In 1722-1723 he was for eight months stated supply of a small Presbyterian Church in New York City, which invited him to remain, but he declined the call, spent two months in study at home, and then in 1724-1726 was one of the two tutors at Yale, earning for himself the name of a "pillar tutor"; by his steadfast loyalty to the college and its orthodox teaching at the time when Yale's rector (Cutler) and one of her tutors had gone over to the Episcopal Church.
The years 1720 to 1726 are partially recorded in his diary and in the resolutions for his own conduct which he drew up at this time. He had long been an eager seeker after salvation and was not fully satisfied as to his own "conversion" until an experience in his last year in college, when he lost his feeling that the election of some to salvation and of others to eternal damnation was "a horrible doctrine," and reckoned it "exceedingly pleasant, bright and sweet." He now took a great and new joy in the beauties of nature, and delighted in the allegorical interpretation of the Song of Solomon. Balancing these mystic joys is the stern tone of his Resolutions, in which he is almost ascetic in his eagerness to live earnestly and soberly, to waste no time, to maintain the strictest temperance in eating and drinking.

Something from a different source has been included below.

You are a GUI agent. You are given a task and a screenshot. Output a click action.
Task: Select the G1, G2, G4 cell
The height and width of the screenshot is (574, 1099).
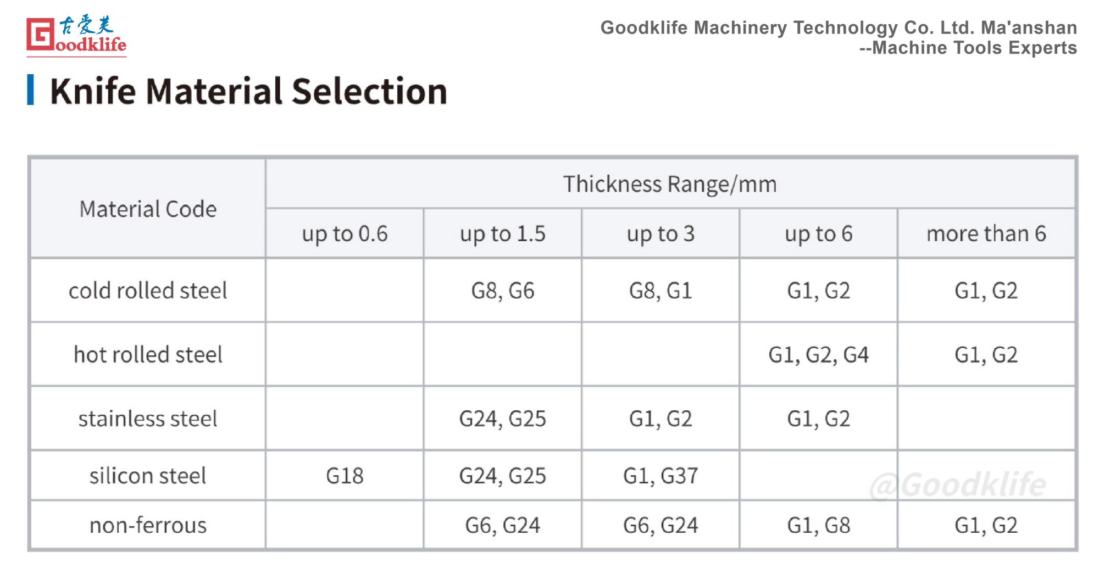point(818,355)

On the February 5, 1727 he was ordained minister at Northampton and assistant to his grandfather, Solomon Stoddard. He was a student minister, not a visiting pastor, his rule being thirteen hours of study a day. In the same year he married Sarah Pierrepont, then aged seventeen, daughter of James Pierrepont (1659-1714), a founder of Yale, and through her mother great-granddaughter of Thomas Hooker. Of her piety and almost nun-like love of God and belief in His personal love for her, Edwards had known when she was only thirteen, and had written of it with spiritual enthusiasm; she was of a bright and cheerful disposition, a practical housekeeper, a model wife and the mother of his twelve children. Solomon Stoddard died on the 11th of February 1729, leaving to his grandson the difficult task of the sole ministerial charge of one of the largest and wealthiest congregations in the colony, and one proud of its morality, its culture and its reputation.
In 1731 Edwards preached at Boston the "Public Lecture" afterwards published under the title God Glorified -in Man's Dependence. This was his first public attack on Arminianism. The leading thought was God's absolute sovereignty in the work of redemption: that while it behoved God to create man holy, it was of His "good pleasure" and "mere and arbitrary grace" that any man was now made holy, and that God might deny this grace without any disparagement to any of His perfections. In 1733 a revival of religion began in Northampton, and reached such intensity in the winter of 1734 and the following spring as to threaten the business of the town. In six months nearly three hundred were admitted to the church. The revival gave Edwards an opportunity of studying the process of conversion in all its phases and varieties, and he recorded his observations with psychological minuteness and discrimination in A Faithful Narrative of the Surprising Work of God in the Conversion of Many Hundred Souls in Northampton (1737). A year later he published Discourses on Various Important Subjects, the five sermons which had proved most effective in the revival, and of these none, he tells us, was so immediately effective as that on the Justice of God in the Damnation of Sinners, from the text, "That every mouth may be stopped." Another sermon, published in 1734, on the Reality of Spiritual Light set forth what he regarded as the inner, moving principle of the revival, the doctrine of a special grace in the immediate, and supernatural divine illumination of the soul.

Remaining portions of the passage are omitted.